Но всё же… когда боль достигала апогея, когда ничто не помогало, когда, глядя в окно, я видела всю ту же людскую суету, однако видела и множество смеющихся и болтающих людей… тогда я всей душой желала вырвать Мечту из сердца.
Я хотела забыть её, хотела жить, как другие… хотела ничего не знать о Системе… и об Айоне.
Вновь и вновь, засыпая со слезами на глазах, я вспоминала его и не могла понять, как же он смог вынести тяжесть мира.
Израненное, истекающее кровью сердце желало лишь одного – увидеть его, узнать, поговорить с ним. Ведь только он может мне помочь… только он сможет понять меня, чужую.
От невозможности этого душа разрывалась на части, я не плакала, а лишь громко стонала от боли, сжимая руки в кулаки и скорчиваясь в позу зародыша. Я била кулаками по подушке, по стене, словно надеясь сломать их и сбежать… куда-то. Но мне некуда было бежать, я знала, что повсюду оковы.
Я ненавидела своё тело, мечтала вырваться из него, мечтала быть кем-то другим, мечтала себя уничтожить, мечтала, чтобы не существовало моей души. Я мечтала, чтобы я никогда не родилась….

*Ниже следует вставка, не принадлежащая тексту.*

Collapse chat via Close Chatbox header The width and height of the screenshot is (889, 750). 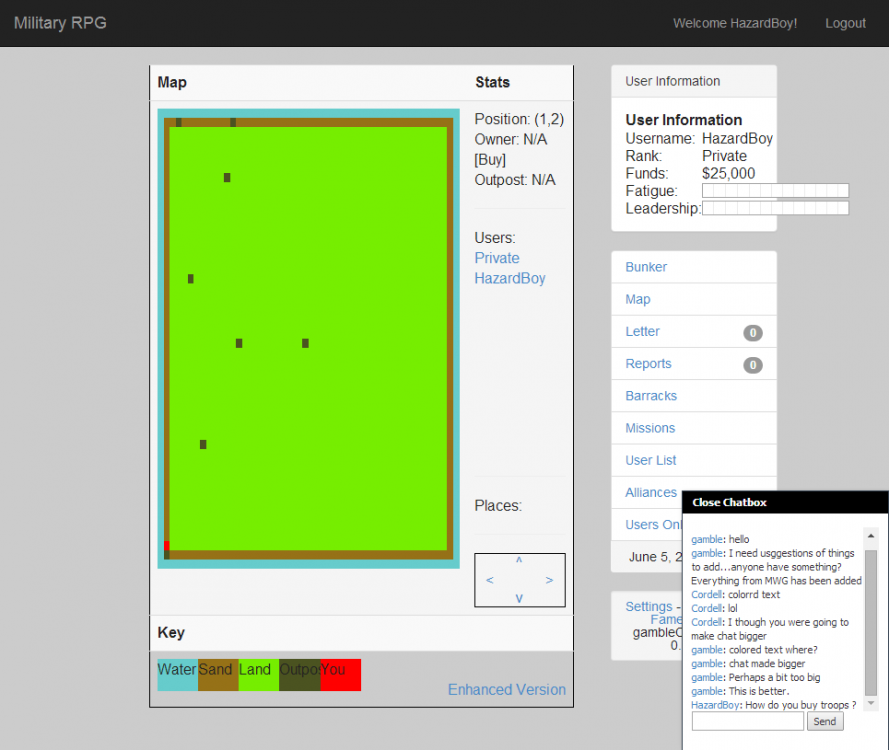tap(729, 502)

Мой ад пожирал мою душу. А мой рай был для меня потерян…
Тем временем, священнику и психиатру всё-таки удалось выведать мои мысли.
– Почему вы, где-то полгода назад, вдруг перестали учиться, мисс Ремингтон? – спрашивал меня психиатр, поправляя очки.
Я скептически, ядовито усмехаюсь.
– У меня изменилось мировоззрение, – чётко говорю я. Что-то словно заставляет меня сегодня отвечать на вопросы. Возможно, это моя дурацкая черта – я никогда не умела врать.
– Ну, это и подтверждает, что у вас не всё в порядке, мисс Ремингтон, – говорит психиатр, строча что-то в свою тетрадку. Это меня страшно нервирует, и я забиваюсь в угол. – Разве нормально будет, если ваш отец вдруг бросит работу, сказав, что у него мировоззрение изменилось?
Я презрительно усмехаюсь, глядя куда-то в пустоту, и вижу лишь свои грязные волосы, спадающие на глаза.
– Было бы просто прекрасно, – отвечаю я психиатру.
– Как же так? – удивляется он. – Ведь иначе невозможно жить в этом мире….
Я вскидываю голову, волосы растрёпанными, слипшимися прядями падают мне на спину.
– Да, в этом мире невозможно, – говорю я. – В мире, скованном Системой. В мире, где необходимо отдавать деньги даже за самое необходимое. В мире, где ты вынужден быть его рабом, всю жизнь тратить на работу и суету. В мире, где всё существование человека, весь его смысл сводится лишь к поиску работы….
– Но что поделать, – психиатр пожимает плечами. – В таком мире мы живём!
Я усмехаюсь сухими губами, ощущая кровавые корки, запёкшиеся на них.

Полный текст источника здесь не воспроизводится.